What the task requires: Copy the items from the start through the line containing "(x=367, y=132)", inclusive, and swap every "Instruction" for "Command". Leave everything else as it is.

Dataset entries:
*****
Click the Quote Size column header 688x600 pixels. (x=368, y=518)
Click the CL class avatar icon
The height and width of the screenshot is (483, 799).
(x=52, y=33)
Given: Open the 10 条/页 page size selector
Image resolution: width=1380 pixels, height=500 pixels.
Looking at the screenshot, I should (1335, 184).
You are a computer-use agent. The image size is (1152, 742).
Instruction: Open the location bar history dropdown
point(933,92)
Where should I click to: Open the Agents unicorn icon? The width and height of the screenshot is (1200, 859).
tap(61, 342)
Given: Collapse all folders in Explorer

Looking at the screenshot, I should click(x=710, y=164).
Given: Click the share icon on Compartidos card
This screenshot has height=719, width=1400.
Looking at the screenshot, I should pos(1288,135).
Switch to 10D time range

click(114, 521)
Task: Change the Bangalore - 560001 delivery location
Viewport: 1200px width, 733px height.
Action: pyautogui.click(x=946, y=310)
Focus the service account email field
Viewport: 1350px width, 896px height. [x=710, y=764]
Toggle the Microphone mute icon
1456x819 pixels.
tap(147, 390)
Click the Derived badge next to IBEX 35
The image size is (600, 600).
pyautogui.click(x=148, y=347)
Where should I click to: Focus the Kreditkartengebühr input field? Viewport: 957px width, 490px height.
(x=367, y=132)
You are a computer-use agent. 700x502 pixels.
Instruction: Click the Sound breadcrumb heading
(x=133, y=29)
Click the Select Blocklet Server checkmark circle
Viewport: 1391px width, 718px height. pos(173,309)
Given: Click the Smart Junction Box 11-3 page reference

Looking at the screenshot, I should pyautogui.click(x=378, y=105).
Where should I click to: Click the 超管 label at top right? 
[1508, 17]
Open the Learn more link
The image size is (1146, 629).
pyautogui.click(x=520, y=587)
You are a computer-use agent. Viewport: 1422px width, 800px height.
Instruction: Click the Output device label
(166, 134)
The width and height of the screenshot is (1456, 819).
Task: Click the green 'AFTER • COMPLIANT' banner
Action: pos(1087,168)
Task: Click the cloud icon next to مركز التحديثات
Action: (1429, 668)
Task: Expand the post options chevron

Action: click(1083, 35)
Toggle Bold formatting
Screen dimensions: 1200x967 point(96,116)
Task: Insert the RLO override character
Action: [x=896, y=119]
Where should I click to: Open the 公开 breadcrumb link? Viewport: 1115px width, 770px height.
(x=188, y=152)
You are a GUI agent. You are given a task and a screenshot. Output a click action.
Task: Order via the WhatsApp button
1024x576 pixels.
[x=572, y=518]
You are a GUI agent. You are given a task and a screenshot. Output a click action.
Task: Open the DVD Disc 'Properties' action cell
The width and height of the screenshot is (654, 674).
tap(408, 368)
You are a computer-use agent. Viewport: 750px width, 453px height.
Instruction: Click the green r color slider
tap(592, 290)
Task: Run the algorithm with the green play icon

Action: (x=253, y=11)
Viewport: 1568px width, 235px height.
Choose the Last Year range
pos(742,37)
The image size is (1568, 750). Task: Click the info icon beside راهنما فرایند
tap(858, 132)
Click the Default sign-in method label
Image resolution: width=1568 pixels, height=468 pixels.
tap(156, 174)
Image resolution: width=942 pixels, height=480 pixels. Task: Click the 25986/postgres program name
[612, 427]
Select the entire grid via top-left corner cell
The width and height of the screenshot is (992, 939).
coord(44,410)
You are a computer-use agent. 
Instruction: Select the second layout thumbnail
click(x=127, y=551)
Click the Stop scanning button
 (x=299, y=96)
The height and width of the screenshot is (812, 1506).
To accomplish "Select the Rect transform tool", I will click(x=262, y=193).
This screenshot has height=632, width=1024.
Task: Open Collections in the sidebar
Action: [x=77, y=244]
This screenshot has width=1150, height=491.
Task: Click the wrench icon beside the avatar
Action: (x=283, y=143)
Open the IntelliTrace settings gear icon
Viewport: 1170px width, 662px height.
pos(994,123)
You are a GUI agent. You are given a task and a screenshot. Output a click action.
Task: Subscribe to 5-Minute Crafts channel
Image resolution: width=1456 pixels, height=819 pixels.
*****
Complete output:
Click the Quote Size column header 688x600 pixels. (x=368, y=518)
Click the CL class avatar icon
The height and width of the screenshot is (483, 799).
(x=52, y=33)
Given: Open the 10 条/页 page size selector
Image resolution: width=1380 pixels, height=500 pixels.
Looking at the screenshot, I should (1335, 184).
You are a computer-use agent. The image size is (1152, 742).
Command: Open the location bar history dropdown
point(933,92)
Where should I click to: Open the Agents unicorn icon? The width and height of the screenshot is (1200, 859).
tap(61, 342)
Given: Collapse all folders in Explorer

Looking at the screenshot, I should click(x=710, y=164).
Given: Click the share icon on Compartidos card
This screenshot has height=719, width=1400.
Looking at the screenshot, I should pos(1288,135).
Switch to 10D time range

click(114, 521)
Task: Change the Bangalore - 560001 delivery location
Viewport: 1200px width, 733px height.
Action: pyautogui.click(x=946, y=310)
Focus the service account email field
Viewport: 1350px width, 896px height. [x=710, y=764]
Toggle the Microphone mute icon
1456x819 pixels.
tap(147, 390)
Click the Derived badge next to IBEX 35
The image size is (600, 600).
pyautogui.click(x=148, y=347)
Where should I click to: Focus the Kreditkartengebühr input field? Viewport: 957px width, 490px height.
(x=367, y=132)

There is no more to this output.